If you had asked a young Ted Donath ABJ ’03 what he’d be doing now, he would’ve guessed anchoring the news.
He loved that the news helped broaden his worldview and connected him with places beyond his hometown of Marietta. Although he didn’t follow the broadcasting path, he did find a job with a worldwide reach.
Donath works as a public relations director at Netflix, serving the U.S., Canada, Australia and New Zealand. With more than 118 million subscribers worldwide, Netflix is the world’s largest internet entertainment service and Donath and his team tell stories to media to get the public excited about it.
But what really gets people excited is talking to Donath about his job.
“No matter where I go, I mention the company I work for, and suddenly everyone’s telling me a story about what they’re watching, what they love, and what they hate,” he says.
“Entertainment serves a lot of purposes. It can make you laugh, cry, think, and feel things. It helps people connect. That’s really important, no matter how you receive your information.”

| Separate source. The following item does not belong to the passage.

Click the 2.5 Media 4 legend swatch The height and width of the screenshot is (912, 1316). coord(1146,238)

Before he landed at Netflix, Donath bounced around different industries, using his storytelling talents to promote businesses in fashion, beauty, travel and technology. He even helped with campaigns at the 2010 Winter Olympics and the 2012 Summer Olympics and helped facilitate the live broadcast of the Macy’s Thanksgiving Day Parade.

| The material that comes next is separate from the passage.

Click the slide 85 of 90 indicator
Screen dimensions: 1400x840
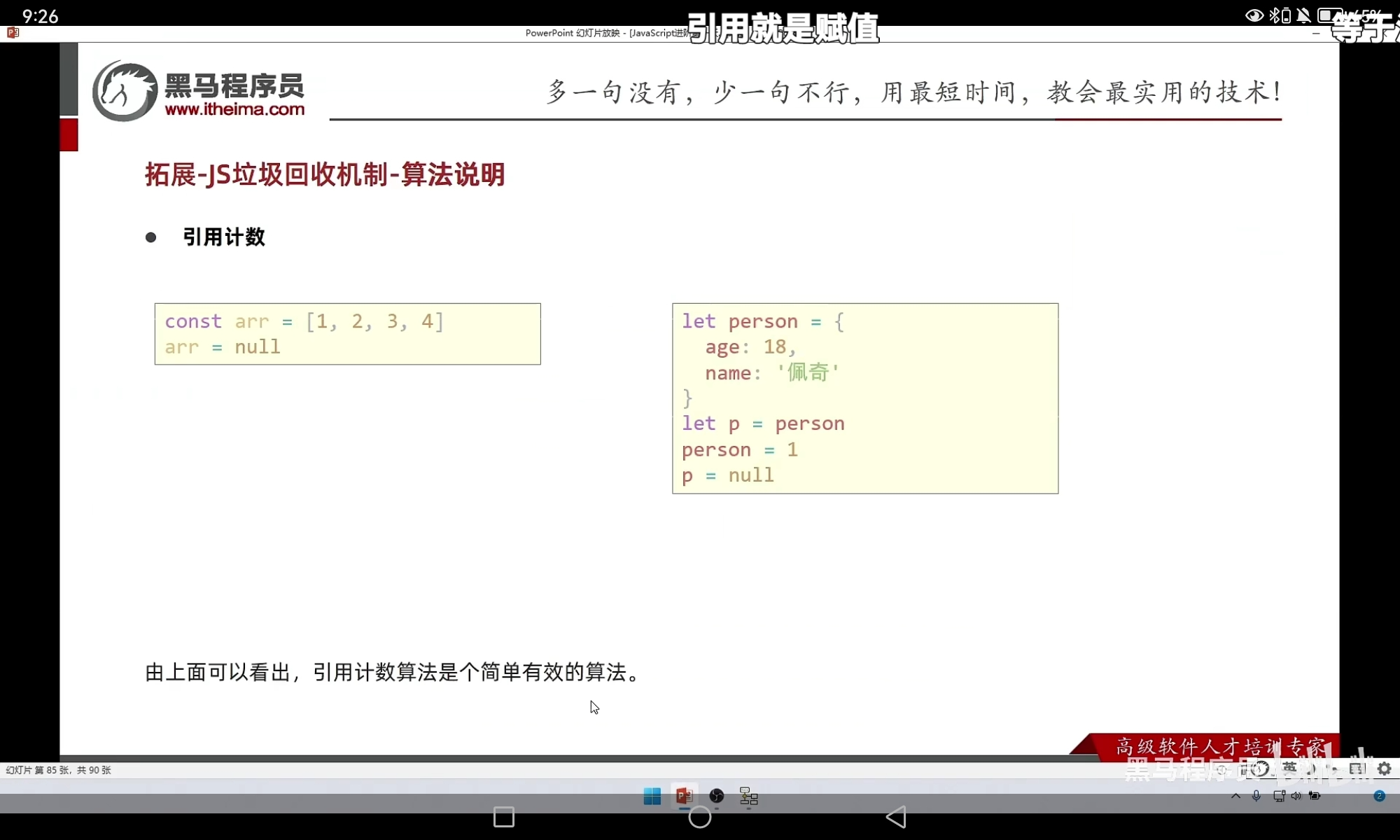(59, 770)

“I was fortunate enough to be able to work on some of the world’s largest events,” he says. “The scale of those events and the joy they bring to people is immeasurable.”

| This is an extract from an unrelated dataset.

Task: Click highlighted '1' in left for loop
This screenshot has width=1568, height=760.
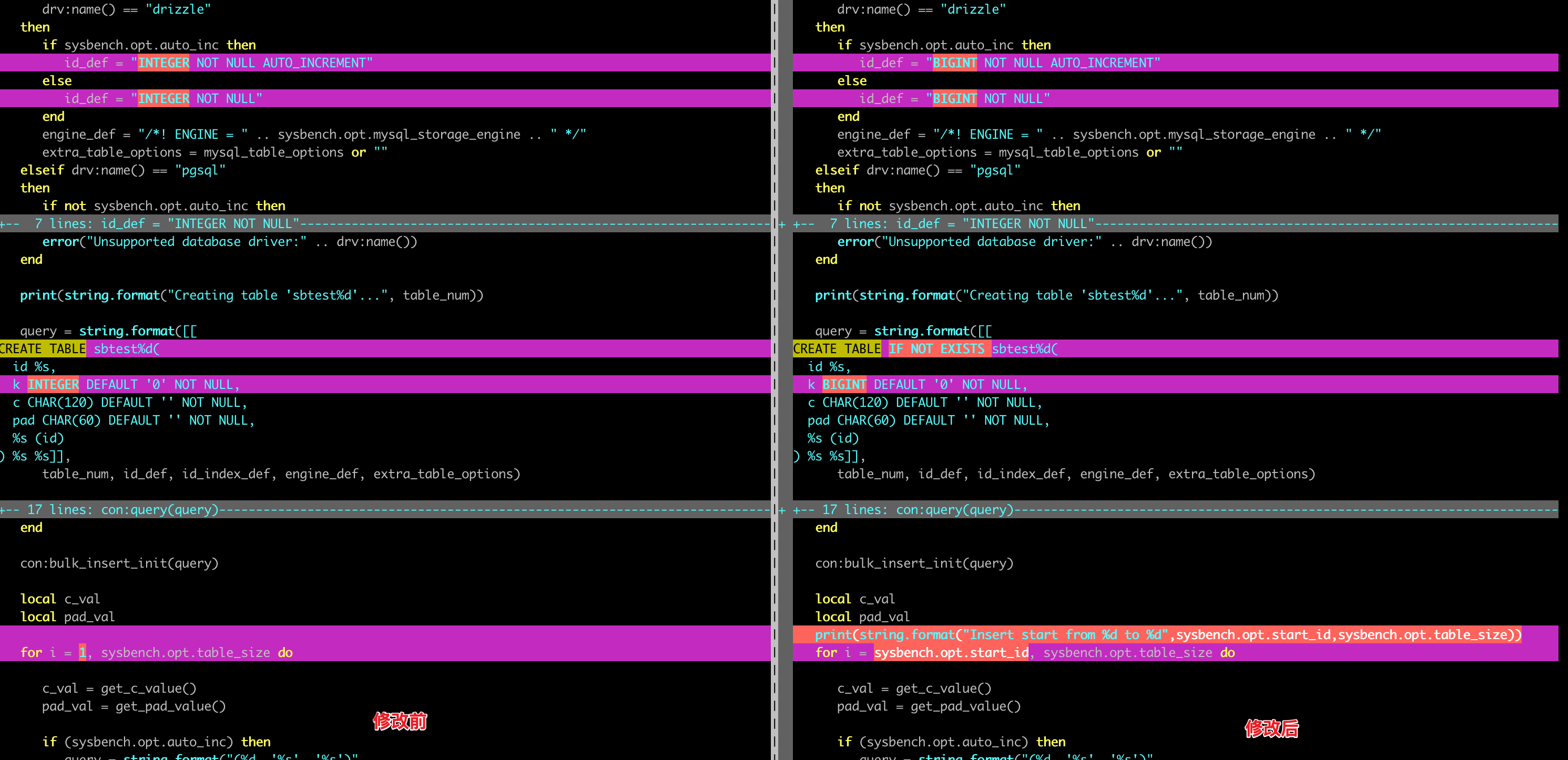Action: pyautogui.click(x=82, y=652)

Today he lives in Los Angeles and wakes up each day ready for a new challenge in the unpredictable world of public relations, basing his storytelling on the ever-changing culture and outside world.
“That’s an exciting thing. Everything moves, and you’re always adjusting and pivoting.” Through the chaos, Donath has fallen in love with his position, and the company he now calls home.
“I love working at Netflix. I have the opportunity to work with some of the smartest and most inspiring people I have ever met,” he says. “We are all working together to influence culture. And we have really good breakfast burritos.”
This story first appeared in the Summer 2018 issue of Georgia Magazine.